On ne sait donc jamais vraiment tant qu’on n’a pas posé la question et, selon lui, on a tout intérêt à demander une confirmation écrite.
Plus idiot encore !
Toujours au chapitre des décès inusités, si le bénéficiaire assassine l’assuré, il ne recevra pas la prestation.
Cela vous semble évident? Il existe même un terme dans le secteur pour désigner cette situation : la « slayer rule » (règle de l’assassin).
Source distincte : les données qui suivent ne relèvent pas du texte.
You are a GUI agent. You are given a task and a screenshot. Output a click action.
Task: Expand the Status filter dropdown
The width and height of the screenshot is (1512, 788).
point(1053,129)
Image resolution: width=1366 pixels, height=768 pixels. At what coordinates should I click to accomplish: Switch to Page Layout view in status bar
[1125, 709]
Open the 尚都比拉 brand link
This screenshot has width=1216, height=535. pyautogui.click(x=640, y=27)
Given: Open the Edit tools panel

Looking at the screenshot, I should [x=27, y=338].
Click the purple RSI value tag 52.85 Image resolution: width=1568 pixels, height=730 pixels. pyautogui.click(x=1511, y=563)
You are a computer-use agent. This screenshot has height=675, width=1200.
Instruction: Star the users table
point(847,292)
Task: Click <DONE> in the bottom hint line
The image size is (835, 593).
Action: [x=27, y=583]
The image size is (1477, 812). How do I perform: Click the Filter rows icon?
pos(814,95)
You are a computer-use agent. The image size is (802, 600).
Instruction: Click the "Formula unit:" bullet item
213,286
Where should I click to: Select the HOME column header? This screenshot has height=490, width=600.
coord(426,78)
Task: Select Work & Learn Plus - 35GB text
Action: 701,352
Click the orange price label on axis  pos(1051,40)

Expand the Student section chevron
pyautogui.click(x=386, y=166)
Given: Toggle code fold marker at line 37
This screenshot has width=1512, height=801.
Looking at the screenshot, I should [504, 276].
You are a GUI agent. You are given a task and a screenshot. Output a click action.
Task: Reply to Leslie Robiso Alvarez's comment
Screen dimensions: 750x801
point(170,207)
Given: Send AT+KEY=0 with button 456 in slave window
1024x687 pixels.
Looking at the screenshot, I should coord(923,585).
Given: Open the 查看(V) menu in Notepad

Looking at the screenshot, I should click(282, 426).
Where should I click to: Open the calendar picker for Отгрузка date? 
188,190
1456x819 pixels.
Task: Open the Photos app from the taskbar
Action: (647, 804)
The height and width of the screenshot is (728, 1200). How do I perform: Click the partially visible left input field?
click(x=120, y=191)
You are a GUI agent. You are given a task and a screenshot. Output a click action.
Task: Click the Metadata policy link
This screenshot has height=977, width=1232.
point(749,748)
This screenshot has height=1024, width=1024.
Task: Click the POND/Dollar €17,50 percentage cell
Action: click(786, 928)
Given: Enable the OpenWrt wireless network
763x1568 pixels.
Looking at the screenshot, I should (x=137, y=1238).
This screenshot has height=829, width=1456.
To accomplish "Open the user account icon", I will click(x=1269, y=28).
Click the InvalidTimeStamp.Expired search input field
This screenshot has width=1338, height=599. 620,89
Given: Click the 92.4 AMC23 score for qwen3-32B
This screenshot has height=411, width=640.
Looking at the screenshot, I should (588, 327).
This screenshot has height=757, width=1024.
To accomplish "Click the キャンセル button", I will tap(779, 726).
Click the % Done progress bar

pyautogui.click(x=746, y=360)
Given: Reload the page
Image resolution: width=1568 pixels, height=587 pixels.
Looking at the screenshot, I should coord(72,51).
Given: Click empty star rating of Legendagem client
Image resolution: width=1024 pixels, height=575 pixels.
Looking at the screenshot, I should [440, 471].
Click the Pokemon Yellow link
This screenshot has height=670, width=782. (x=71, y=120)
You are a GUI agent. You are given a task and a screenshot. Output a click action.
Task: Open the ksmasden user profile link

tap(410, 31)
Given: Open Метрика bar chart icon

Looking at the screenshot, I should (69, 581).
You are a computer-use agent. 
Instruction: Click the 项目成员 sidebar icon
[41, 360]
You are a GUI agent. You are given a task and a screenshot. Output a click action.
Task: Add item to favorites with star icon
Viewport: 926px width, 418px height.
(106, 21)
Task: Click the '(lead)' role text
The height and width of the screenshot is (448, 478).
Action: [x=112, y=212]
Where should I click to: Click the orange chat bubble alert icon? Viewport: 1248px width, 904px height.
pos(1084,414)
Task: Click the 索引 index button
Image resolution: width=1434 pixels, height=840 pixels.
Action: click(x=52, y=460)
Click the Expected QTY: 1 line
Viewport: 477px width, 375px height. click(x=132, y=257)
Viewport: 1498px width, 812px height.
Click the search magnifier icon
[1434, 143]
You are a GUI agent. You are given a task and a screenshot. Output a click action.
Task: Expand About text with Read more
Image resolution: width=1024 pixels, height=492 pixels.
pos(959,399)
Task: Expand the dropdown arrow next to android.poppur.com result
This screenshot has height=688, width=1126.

Par ailleurs, M. Aziz révèle que les assureurs utilisent des signaux d’alarme pour repérer les cas où une personne présente une demande d’assurance qui ne correspond pas à son mode de vie.
« Si vous gagnez 50 000 $ par an et que vous voulez souscrire une assurance vie de 20 millions $, cela soulèvera quelques interrogations, et il en va de même pour une personne qui souhaiterait obtenir une assurance de 20 millions $ pour son conjoint ou sa conjointe. »
Bien entendu, il s’agit là de bizarreries dans le monde de l’assurance. « Ce sont des cas dont on entend parler et qui nous laissent abasourdis », indique M. Aziz.
En général, ce qui est important, c’est de se procurer une couverture appropriée, qui prévoit une prestation suffisante, durant une période adaptée aux besoins.
Cela dit, comme ce devrait être le cas pour tous les achats importants susceptibles d’avoir des conséquences considérables, il faut faire preuve de vigilance. « Lisez le contrat, conclut M. Aziz, puis assurez-vous de bien comprendre le produit que vous achetez et d’avoir un bon conseiller financier. »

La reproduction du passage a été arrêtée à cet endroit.